The company was charged with breaching its Consent to Discharge when sewage from South Elmsall Sewage Treatment Works discharged into Hemsworth Beck near South Elmsall on August 15, 2005.

 

Yorkshire Water Services Ltd, based in Halifax Road, Bradford, admitted the allegation before Pontefract magistrates today (6/9/06) and was ordered to pay £3,043.80 costs.

 

Trevor Cooper, prosecuting for the Environment Agency, said that Yorkshire Water had a consent to discharge untreated sewage from the plant into the beck only at times of very high rainfall, when the high volume of water would dilute the pollution.

 

However, the Environment Agency received a report on August 15, 2005 that there were dead fish in Hemsworth Beck. An officer inspected it and found the beck was grey and smelling of sewage.

 

Mr Cooper told the court that there had been no heavy rainfall during the week so there should not have been any discharge to the beck.

 

Around 1,000 fish were killed which included six species of fish along a 2.95 kilometre stretch of the beck.
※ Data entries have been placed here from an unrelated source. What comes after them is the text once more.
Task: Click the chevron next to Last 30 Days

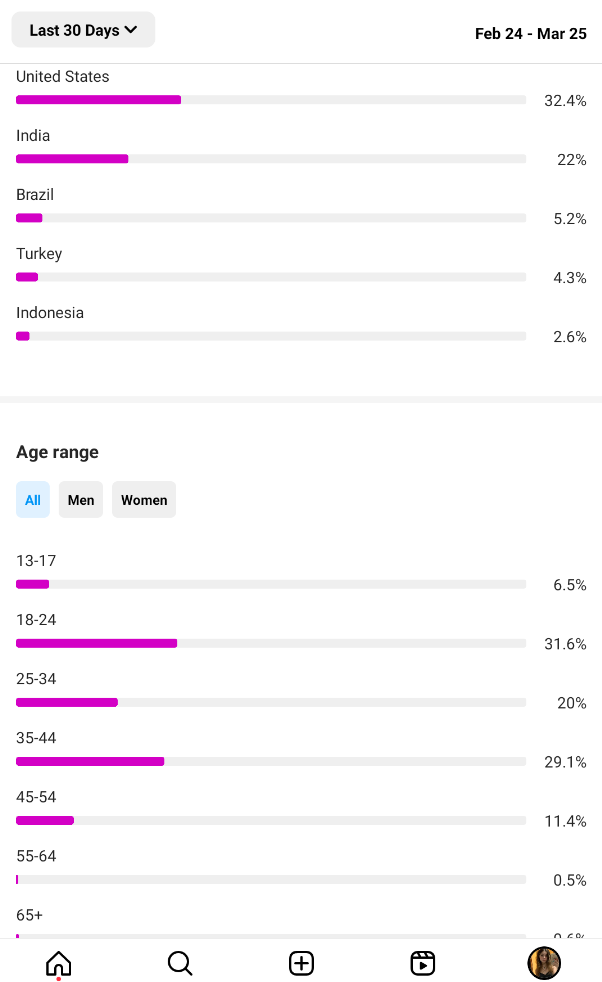Action: tap(131, 29)
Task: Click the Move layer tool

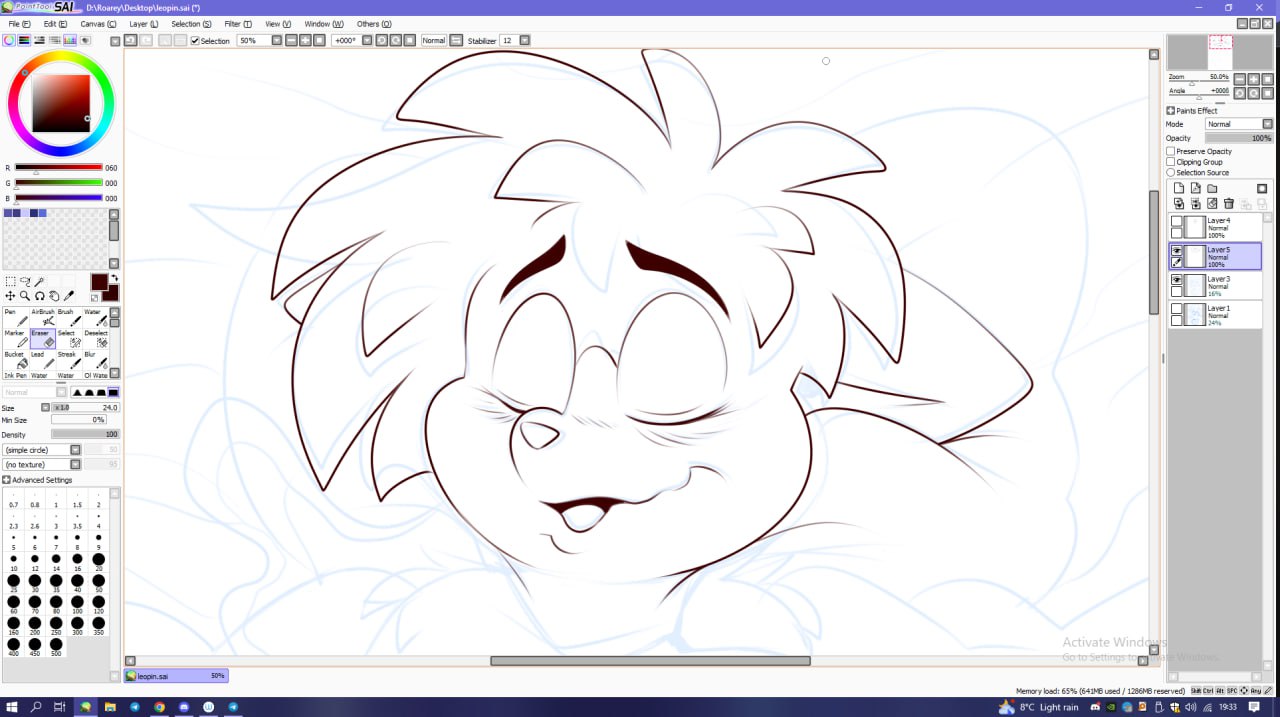Action: coord(10,296)
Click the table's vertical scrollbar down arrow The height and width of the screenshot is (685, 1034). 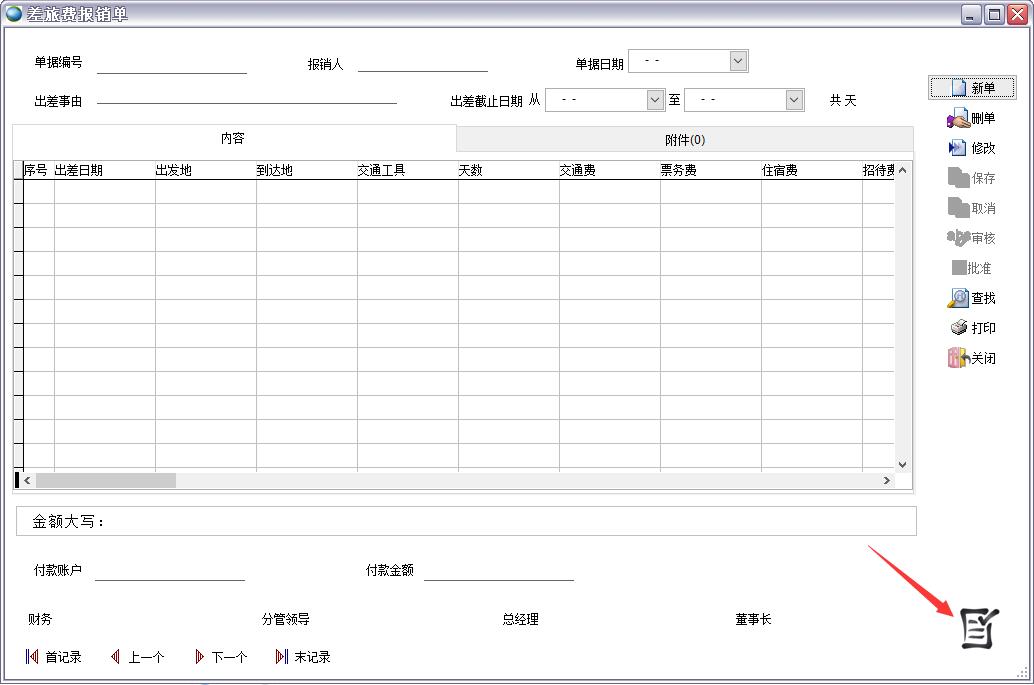click(x=902, y=464)
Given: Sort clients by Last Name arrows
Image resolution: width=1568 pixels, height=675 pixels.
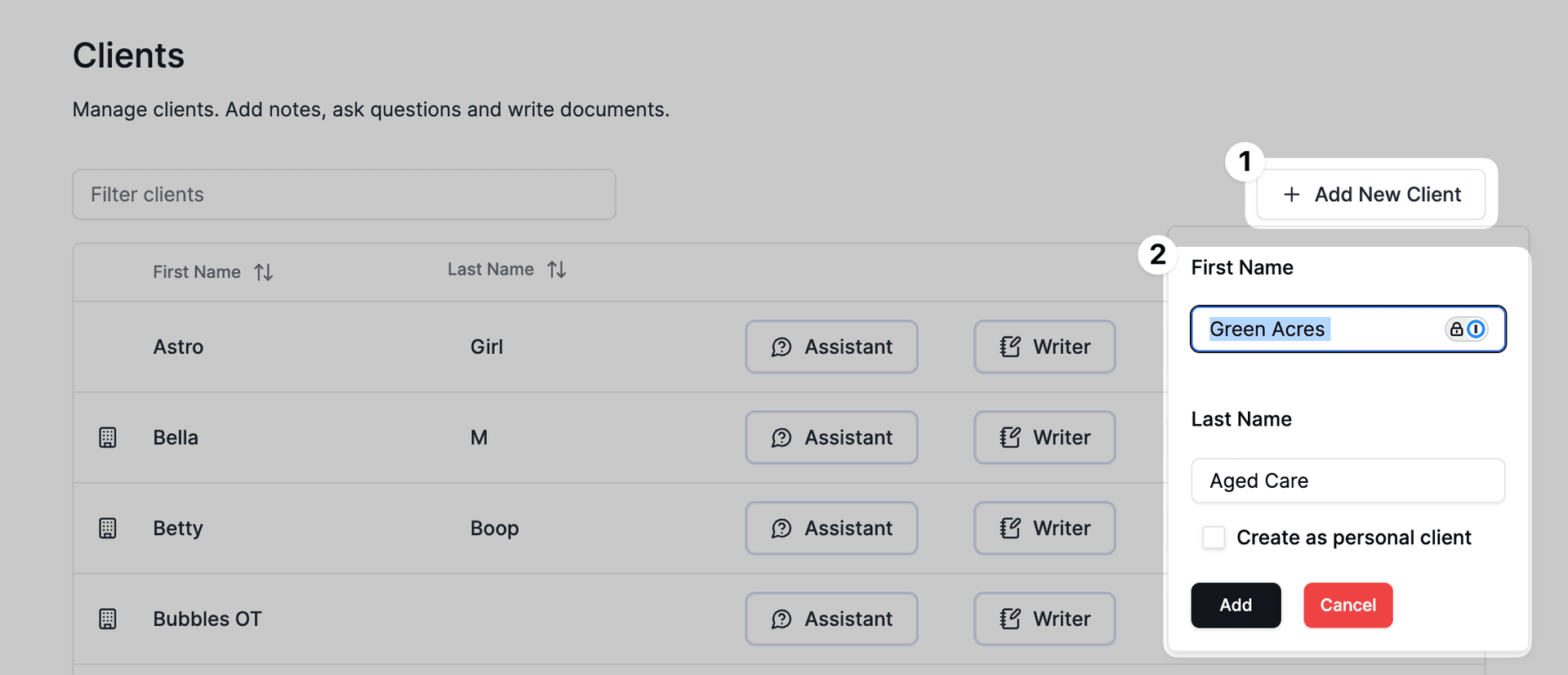Looking at the screenshot, I should coord(557,270).
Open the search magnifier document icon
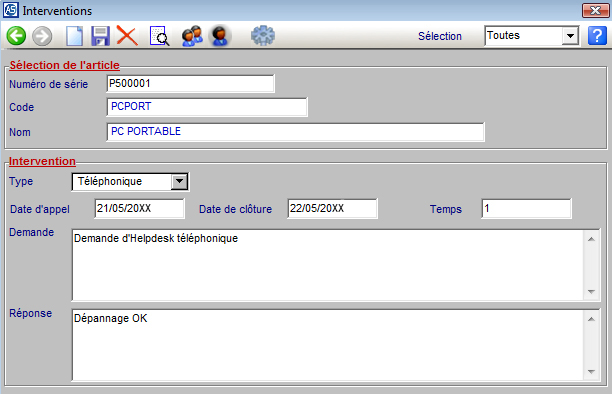The width and height of the screenshot is (612, 394). [x=159, y=36]
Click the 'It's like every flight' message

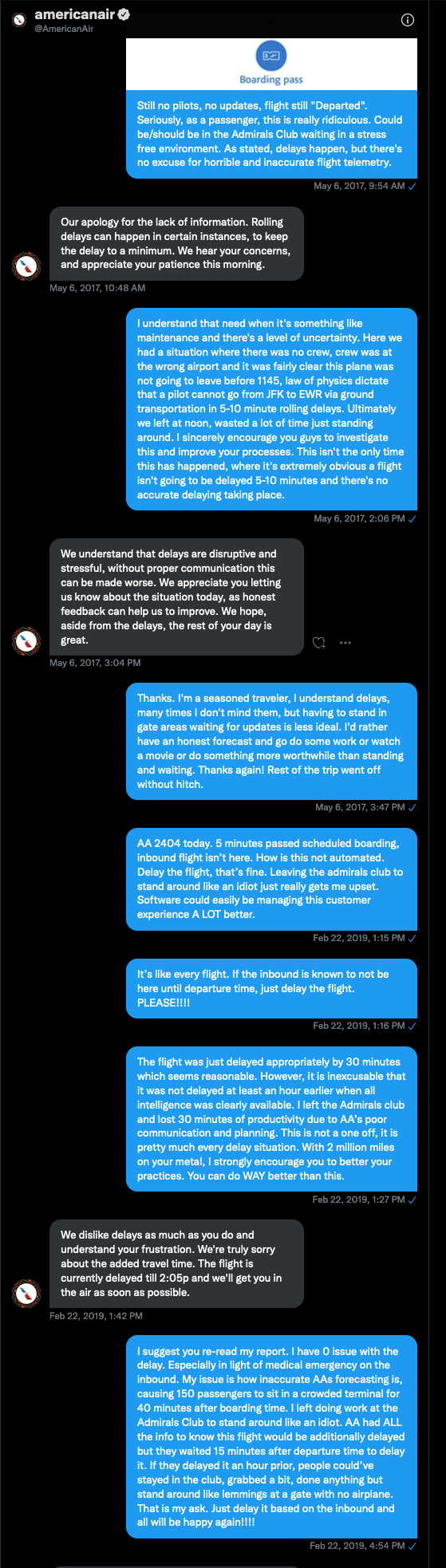coord(271,988)
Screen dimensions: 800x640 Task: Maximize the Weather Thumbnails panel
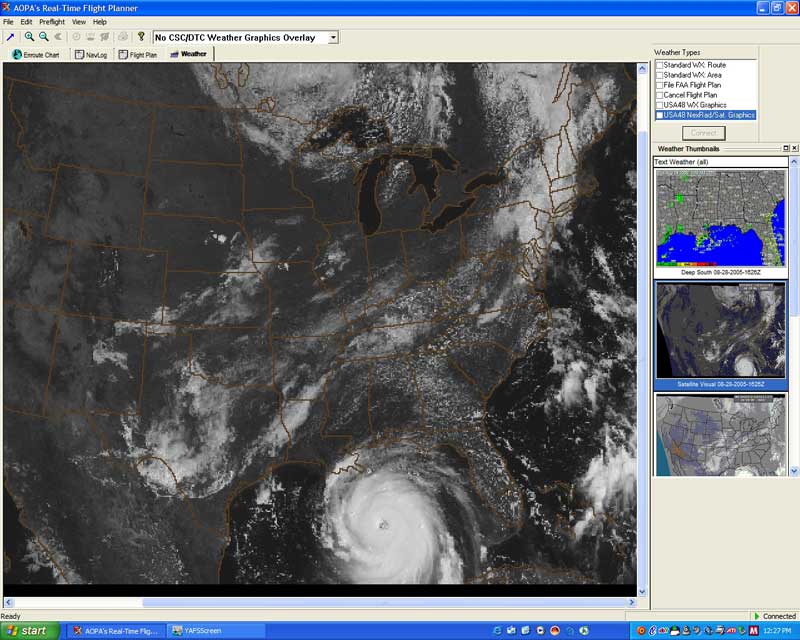785,148
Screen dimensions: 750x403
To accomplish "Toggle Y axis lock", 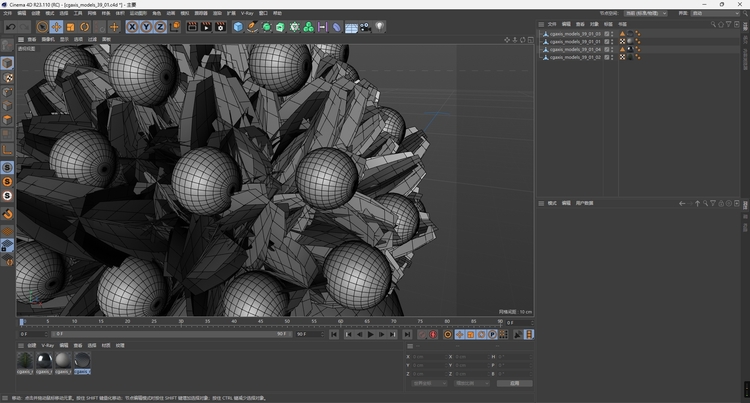I will (146, 27).
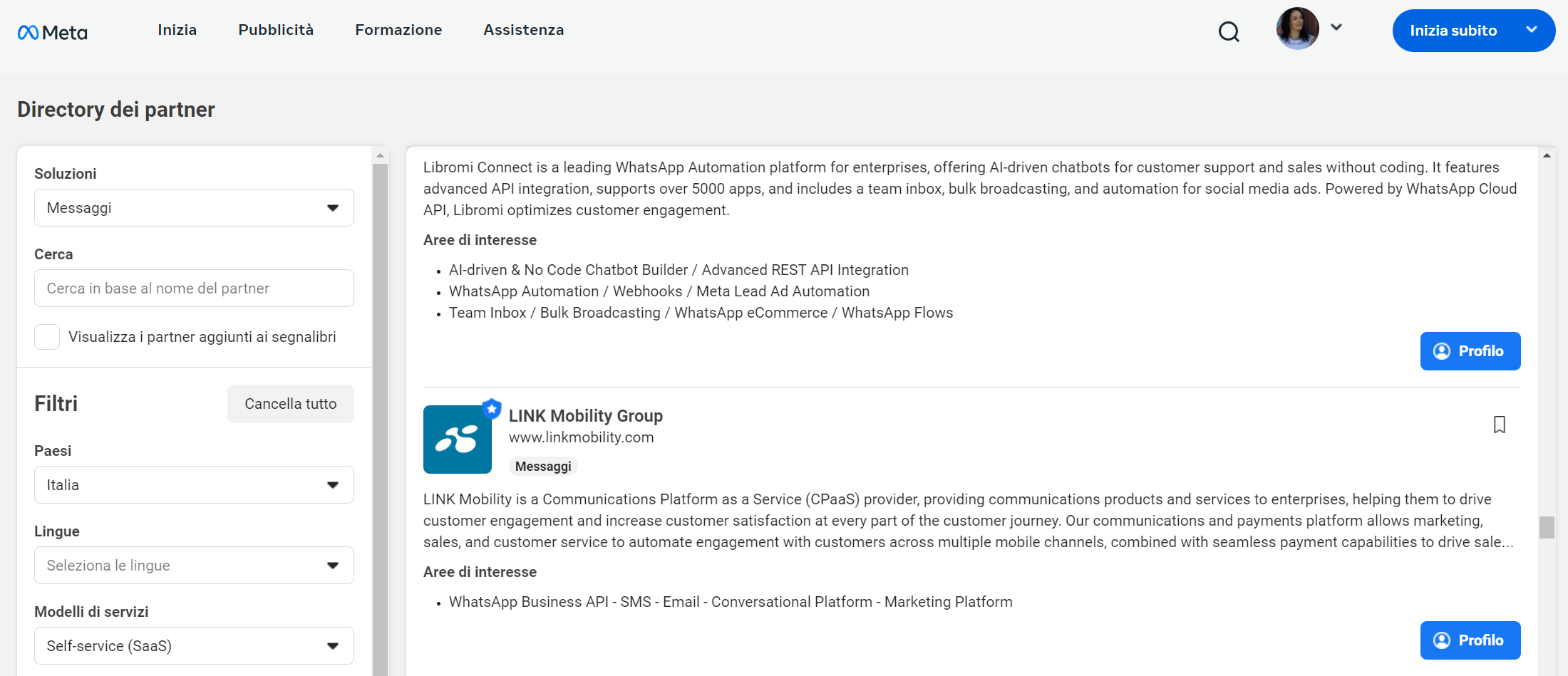
Task: Click the Meta logo
Action: (x=51, y=31)
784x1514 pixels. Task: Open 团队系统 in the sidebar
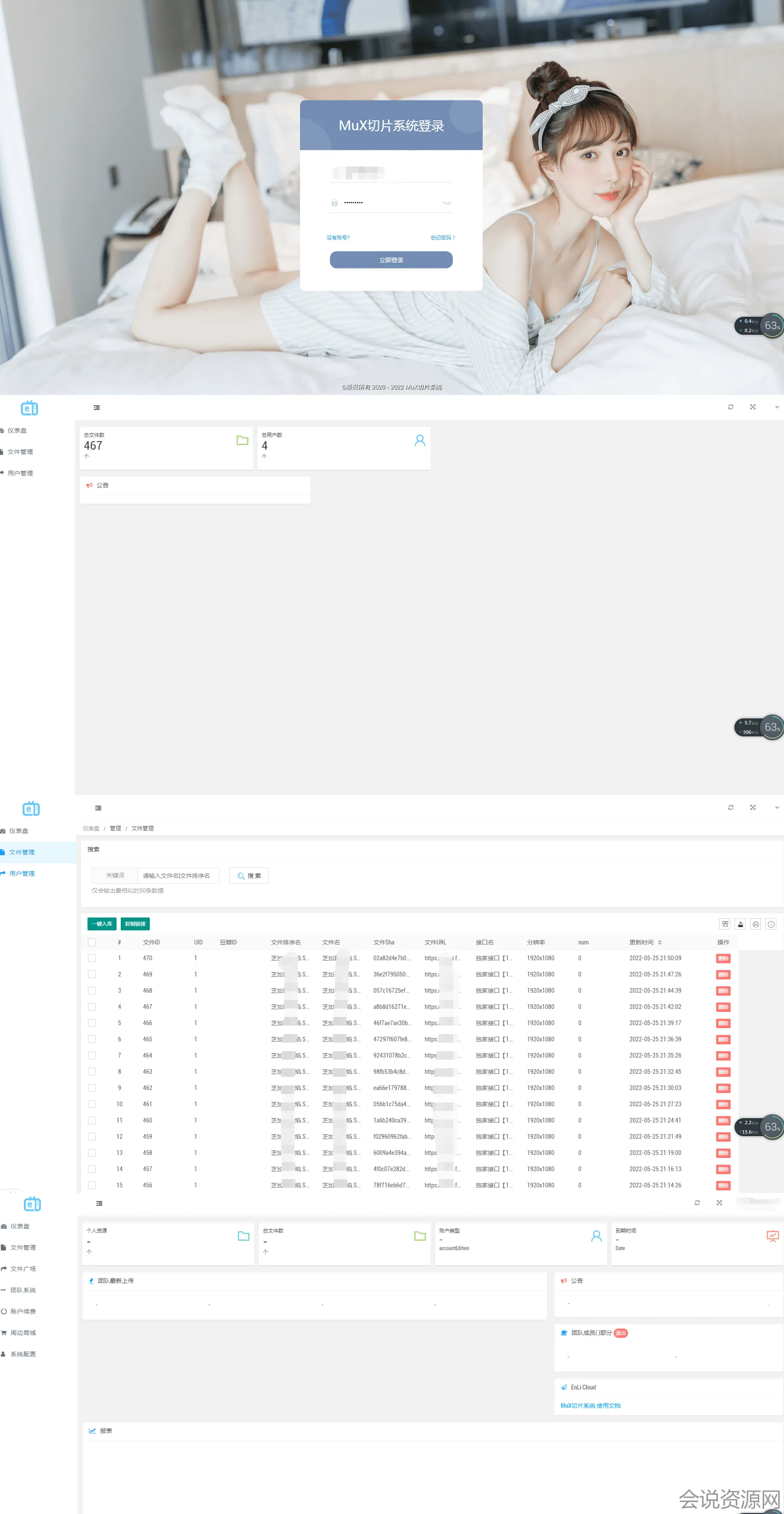pyautogui.click(x=23, y=1290)
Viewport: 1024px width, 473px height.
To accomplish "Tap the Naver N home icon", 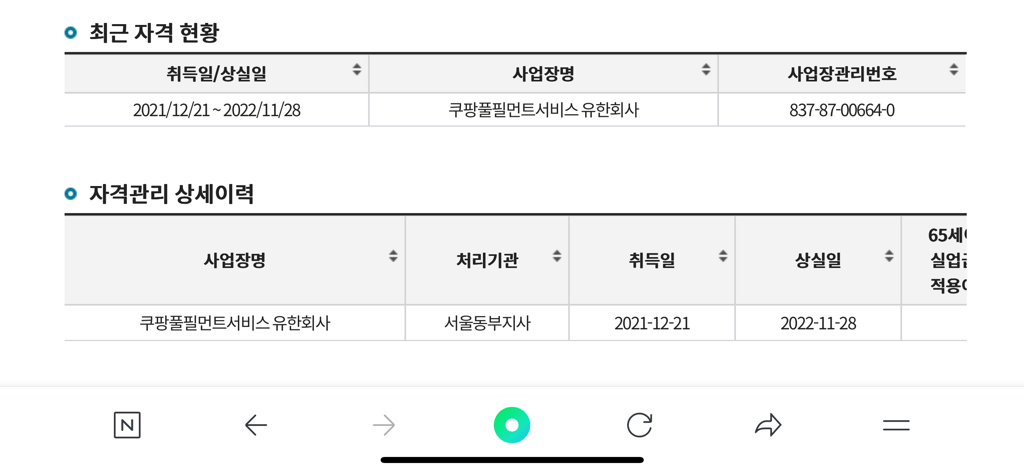I will click(127, 425).
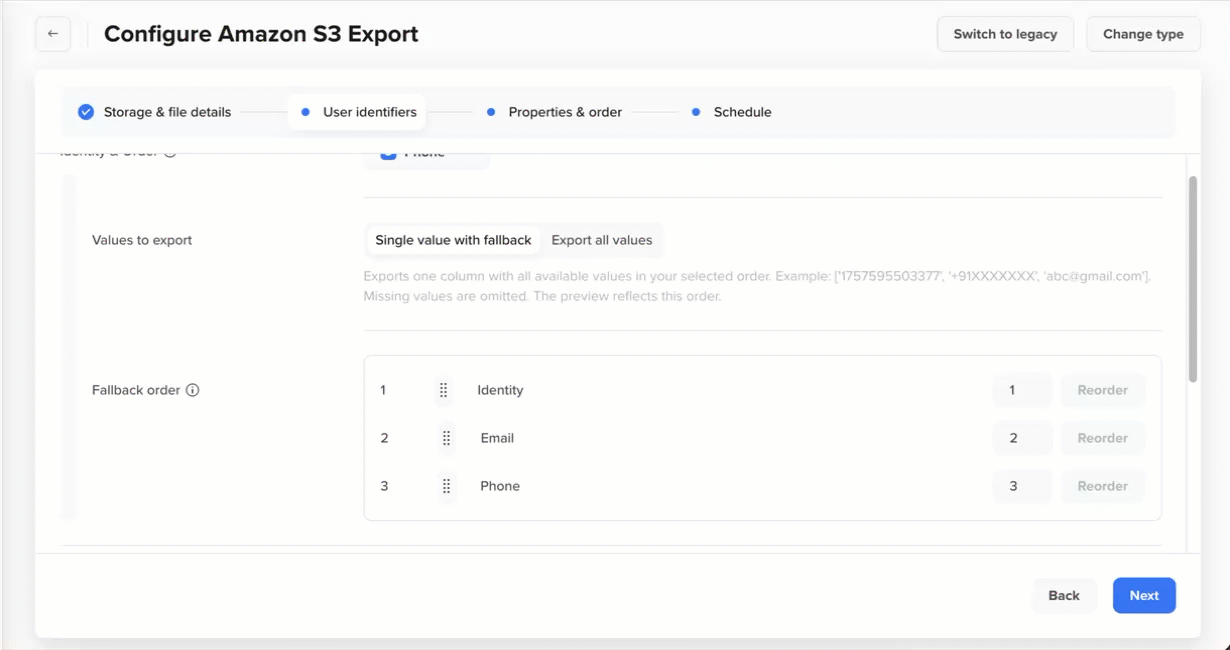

The fish were wiped out along the worst affected stretch, and hundreds of eels were also killed.

 

Magistrates heard that the estimated cost of restocking and monitoring the area will be around £17,500 over the next four years. Environment Agency officers will have to wait until the beck’s invertebrates sufficiently recover in numbers for the restocked fish to feed off.

 

In its defence, Yorkshire Water said it had been aware of a problem with its computer control system. Although the equipment was reset, no one checked that it was all working properly.

 

In sentencing, the magistrates took into account that the company had agreed to pay the costs of the beck’s restocking and monitoring programme. When summarising the case, magistrates said the incident was avoidable and so a fine of £10,000 was justified.

 

After the court case Environment Agency officer Louis Harvey said: “The incident had a major impact on the beck, which not only decimated the fish population but also killed around 500 eels. This is particularly alarming because the number of eels has been plummeting nationally.

 

“A lot of work has been done to clean up West Yorkshire’s waterways and it is devastating when pollution kills the health of a stream, and affects people’s enjoyment of their local environment.”